→ **Selected excerpt**:
========================================================================

March 2022

Data Selection and Purpose

  • Data set from Kaggle: Netflix Subscription Fee In Different Countries (Dec. 2021)
  • CSV file based on the data collected from https://www.comparitech.com/blog/vpn-privacy/countries-netflix-cost/
  • Purpose: Is there a correlation between Netflix’s basic, standard and premium monthly cost vs the total library content (movies + TV shows) per region?

Sorting Countries by Region and Filtering

For the purpose of this data analysis, a column was added to the data set called Continent, in order to categorize countries by their region.

netflix_df$Continent = countrycode(sourcevar = netflix_df[, "Country"],
                          origin = "country.name",
                          destination = "region23")

Code used to filter and summarize by region (ex. below is Australia & New Zealand):

netflix_AUS = netflix_df %>%
                group_by(Continent) %>%
                filter(Continent == "Australia and New Zealand") %>%
                summarise(avg_shows = round(sum(No._of_TV_Shows) / 2),
                avg_movies = round(sum(No._of_Movies) / 2)) %>% 
                dplyr::select(Continent, avg_shows, avg_movies)

Bar Plot

Statistics and Analysis for Bar Plot:

  • Highest Average # of Movies: 2,125 (Southern Asia)
  • Highest Average # of TV Shows: 4,068 (Eastern Europe, Northern America)
  • Lowest Average # of Movies: 1,350 (Southern Europe)
  • Lowest Average # of TV Shows: 3,076 (Southern Europe)
  • Highest Average Library Size (Movies + TV Shows): 6,098 (Australia and New Zealand)
  • Lowest Average Library Size: 4,426 (Southern Europe)

Scatter Plot

Pearson Correlation Test:

  • t = -0.4388, df = 63, p-value = 0.6623
  • alternative hypothesis: true correlation is not equal to 0
  • 95 percent confidence interval: -0.2951257 0.1912744
  • sample estimates: cor -0.05519988
  • The correlation coefficient between both variables is -0.05519988, which is close to 0. A coefficient of 0 means there is no linear correlation, but since our value is not 0 then it indicates there is possibly a very weak correlation between cost per month (standard) vs library content.
  • The corresponding p-value is 0.6623. Since this value is greater than .05, we have sufficient evidence to say that the correlation between the two variables is NOT statistically significant

Visual Analysis for Scatter Plot:

  • Scatter plot displays distribution of the monthly cost for the standard Netflix plan over the total content size based on region
  • Mode for monthly cost of standard subscription: $11.29 and $14.67 (8 country occurrences for each price)
  • Mean for monthly cost of standard subscription: $11.29
  • Median for monthly cost of standard subscription: $11.49
  • Outlier 1: Turkey (Western Asia), Monthly Cost: $3.00, Total Library Size: 4639
  • Outlier 2: Liechtenstein & Switzerland (Western Europe), Monthly Cost: $20.46, Total Library Size : 3048 and 5506 respectively

Statistics and Analysis for Scatter Plot (continued):

##        Continent Avg_Cost Avg_Library_Size
## 1 Western Europe    15.98             5185
##        Continent Avg_Cost Avg_Library_Size
## 1 Eastern Europe     10.8             5937
## [1] -0.05519988
## [1] -0.06287686
## [1] -0.07152106
  • No correlation between paying more per month for Netflix’s standard plan and receiving more library content and this was concluded by using corr function.

========================================================================

→ **Exercise description**: In the Netflix subscription analysis above, which region has the highest average library size, and what is that size?

→ **Dataset content**:
========================================================================

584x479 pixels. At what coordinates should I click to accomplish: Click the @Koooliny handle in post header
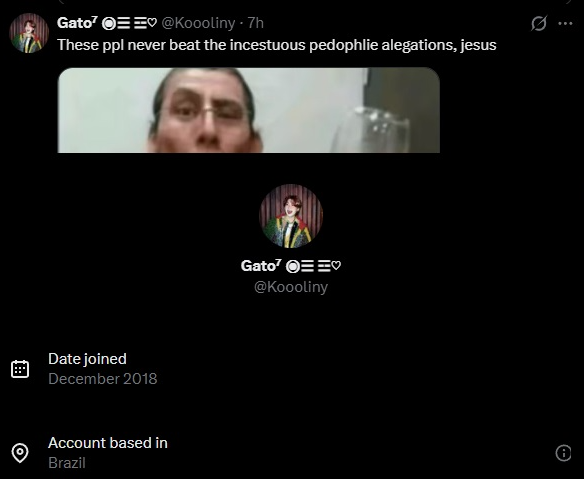click(198, 23)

========================================================================

→ **Result for this task**: Australia and New Zealand, with an average library size of 6,098.